_Problem to solve_
Lines from the one containing "Where should I" through the final line of the data, restated word for word and free of pictures, make up the whole answer.

_Extracted data entries_
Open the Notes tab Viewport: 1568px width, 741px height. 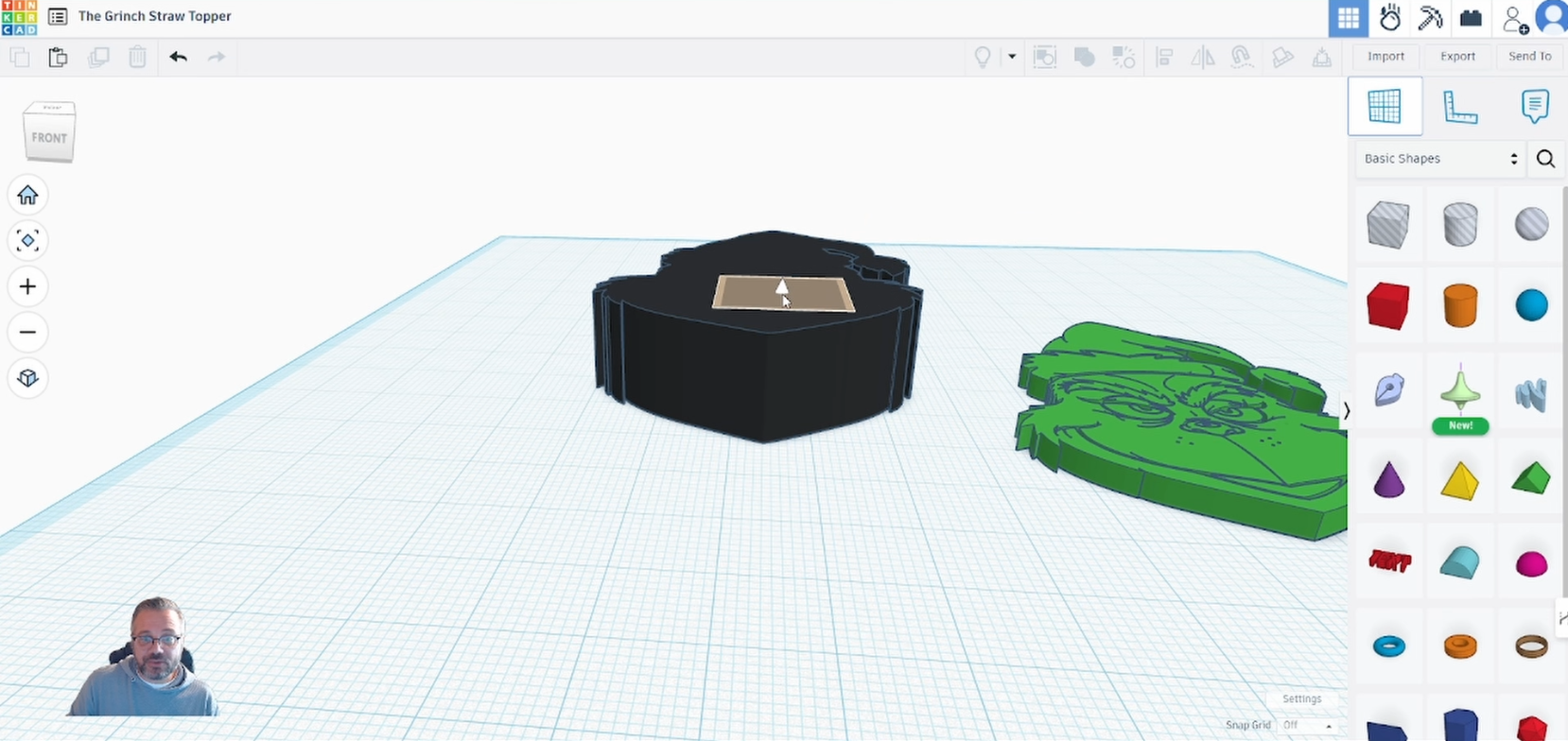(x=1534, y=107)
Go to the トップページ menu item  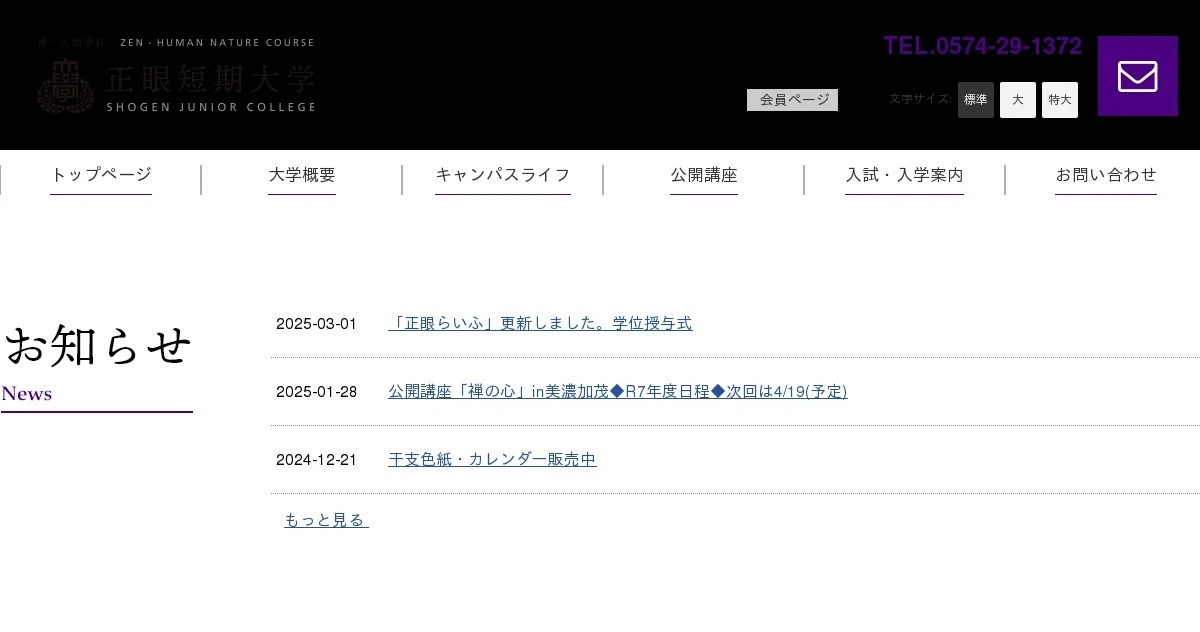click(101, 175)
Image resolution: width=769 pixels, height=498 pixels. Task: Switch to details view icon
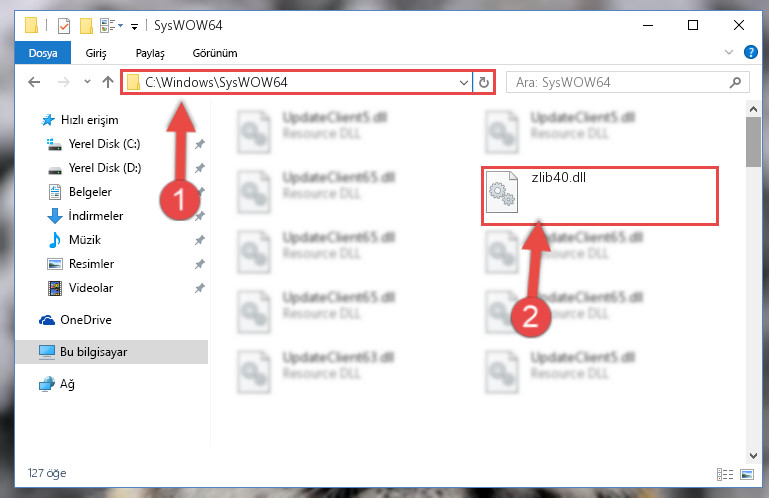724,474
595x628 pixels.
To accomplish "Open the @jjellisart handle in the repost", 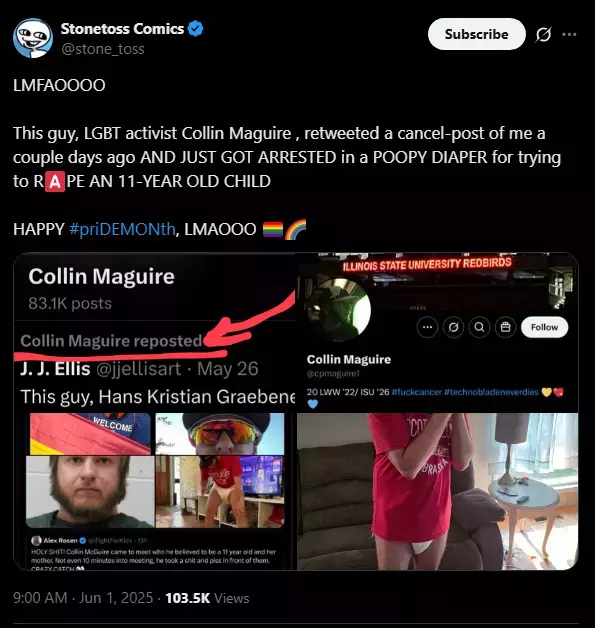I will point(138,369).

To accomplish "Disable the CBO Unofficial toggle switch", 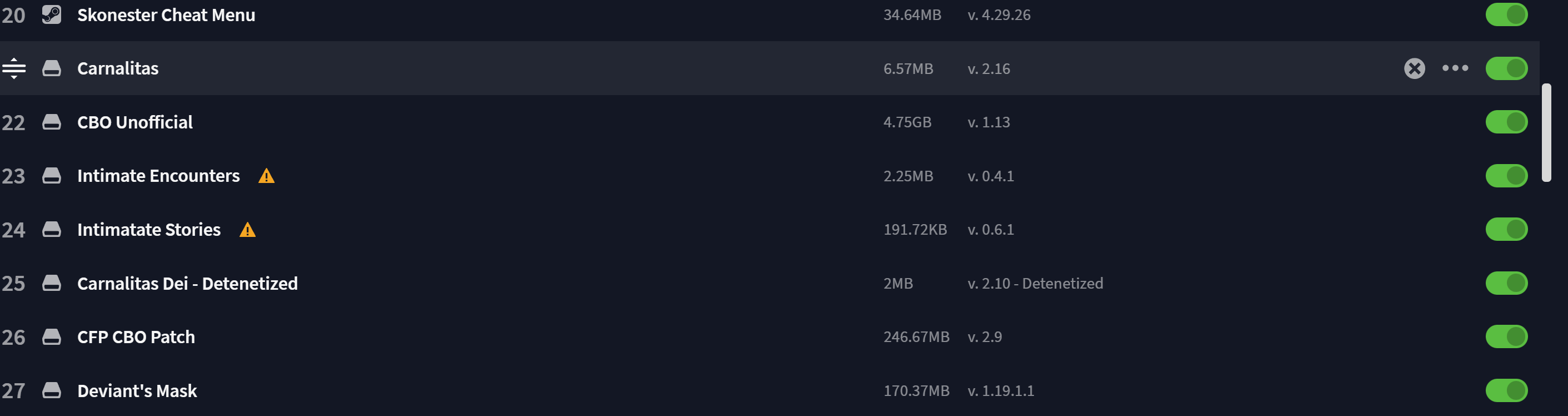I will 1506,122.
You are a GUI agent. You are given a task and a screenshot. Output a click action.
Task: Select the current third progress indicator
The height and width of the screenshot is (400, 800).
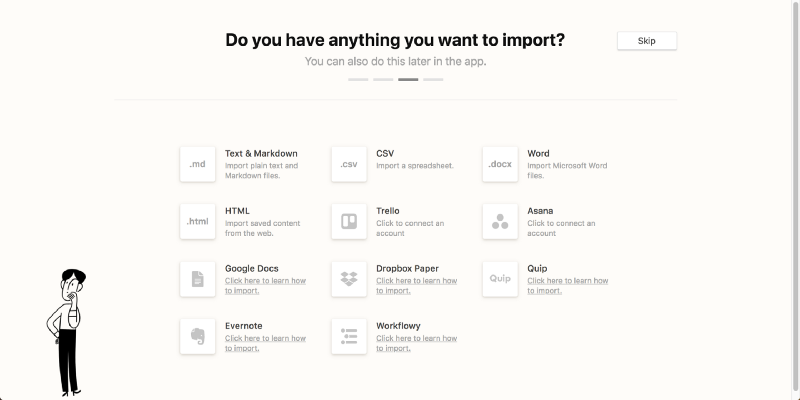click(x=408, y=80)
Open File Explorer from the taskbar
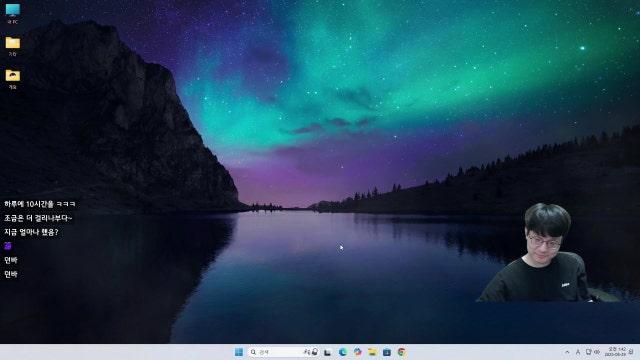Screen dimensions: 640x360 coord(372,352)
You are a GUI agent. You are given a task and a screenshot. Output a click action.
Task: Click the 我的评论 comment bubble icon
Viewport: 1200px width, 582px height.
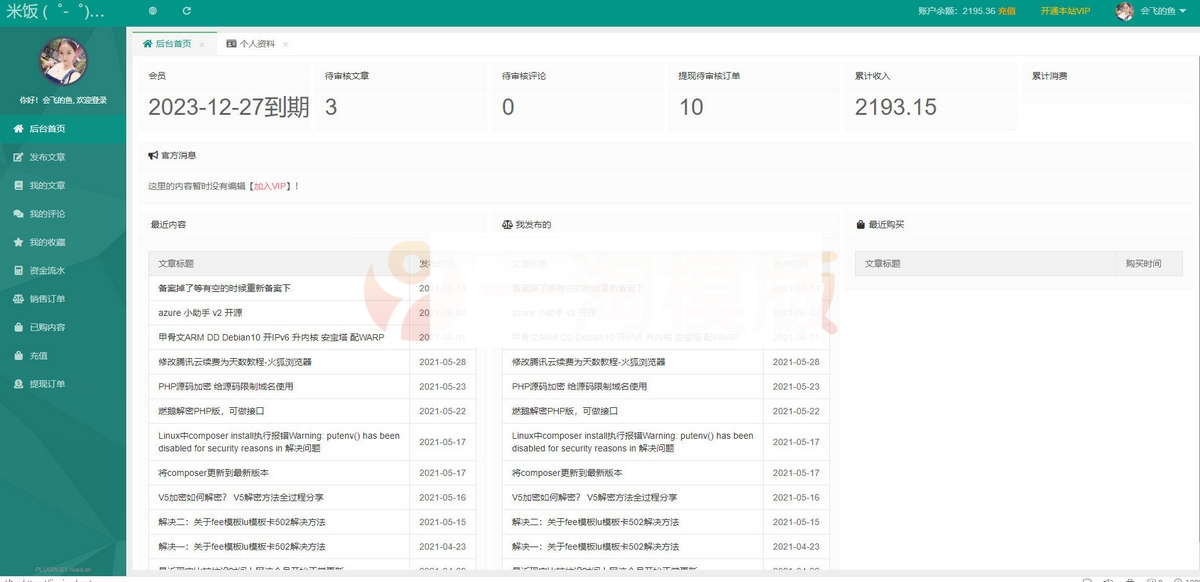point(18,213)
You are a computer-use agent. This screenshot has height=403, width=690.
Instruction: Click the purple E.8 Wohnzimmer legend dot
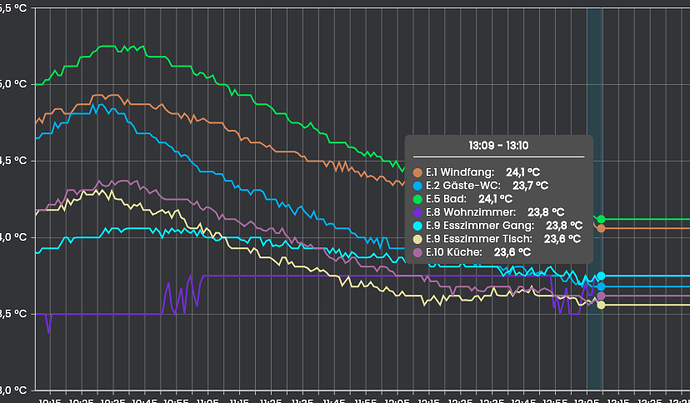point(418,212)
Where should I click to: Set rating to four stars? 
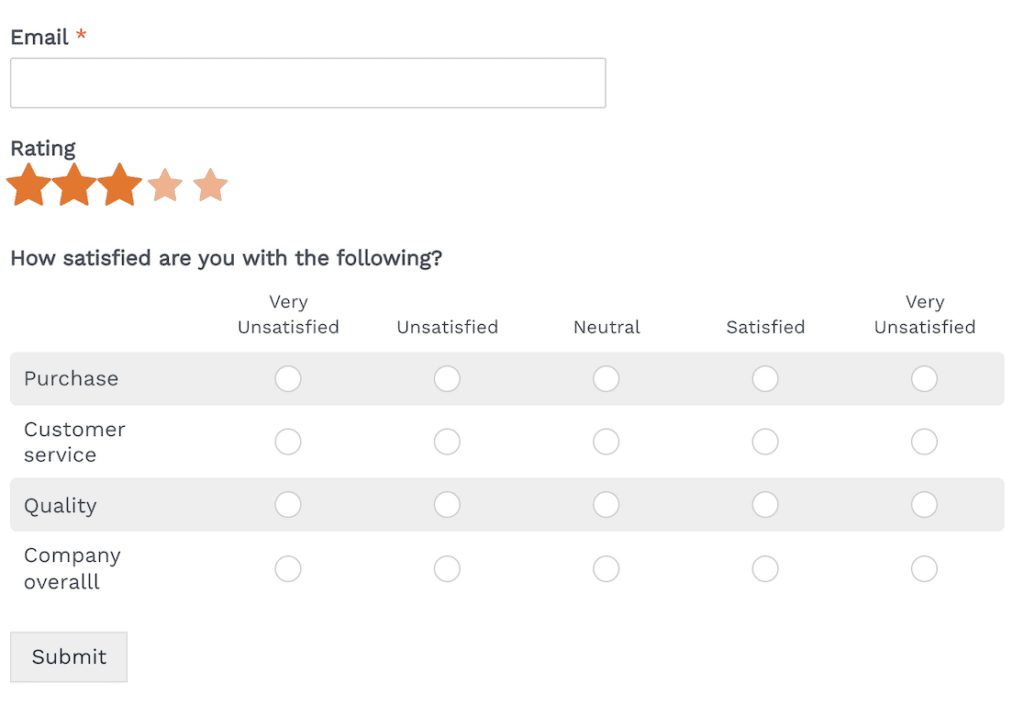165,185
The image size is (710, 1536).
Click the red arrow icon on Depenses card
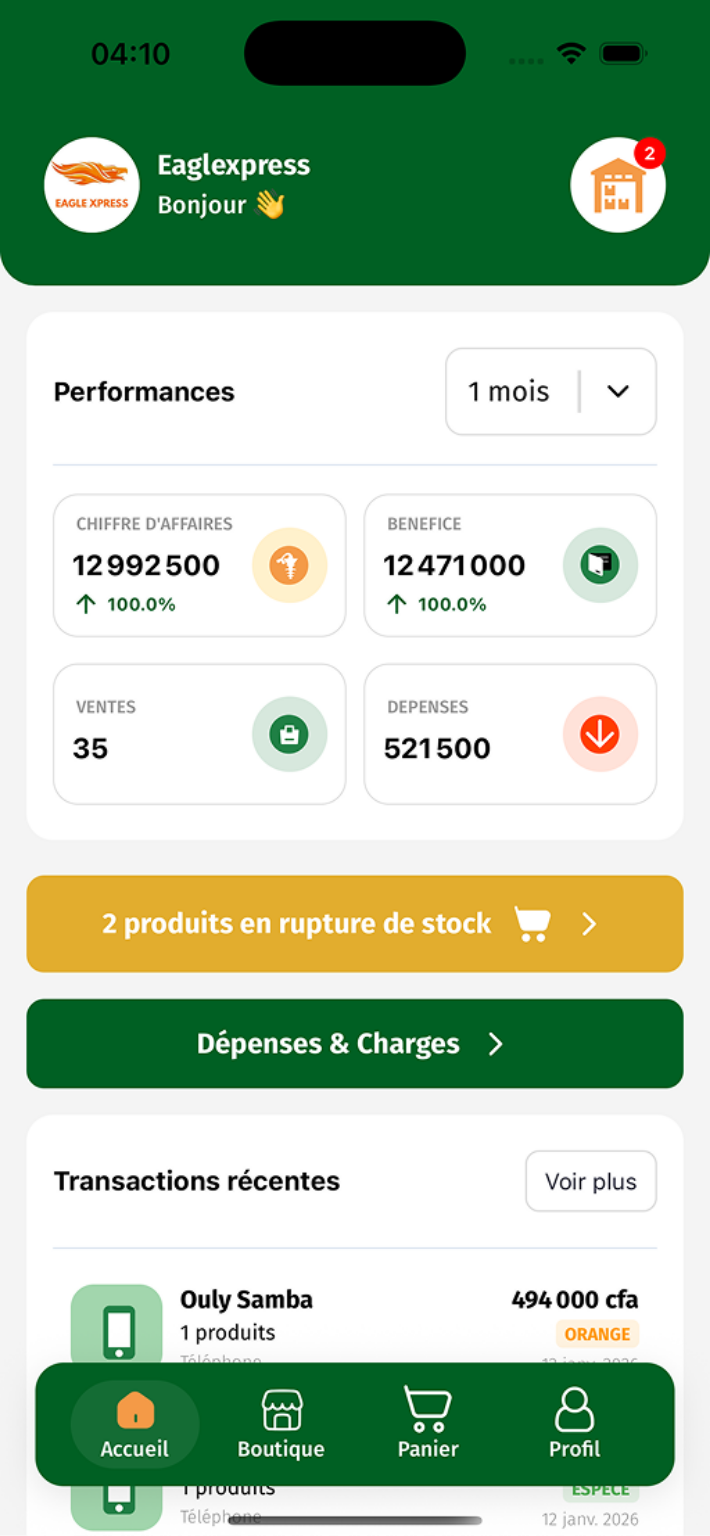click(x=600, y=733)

_Your solution_
Where should I click to: Set rating to four stars? 
165,185
The image size is (710, 1536).
Click the red arrow icon on Depenses card
click(x=600, y=733)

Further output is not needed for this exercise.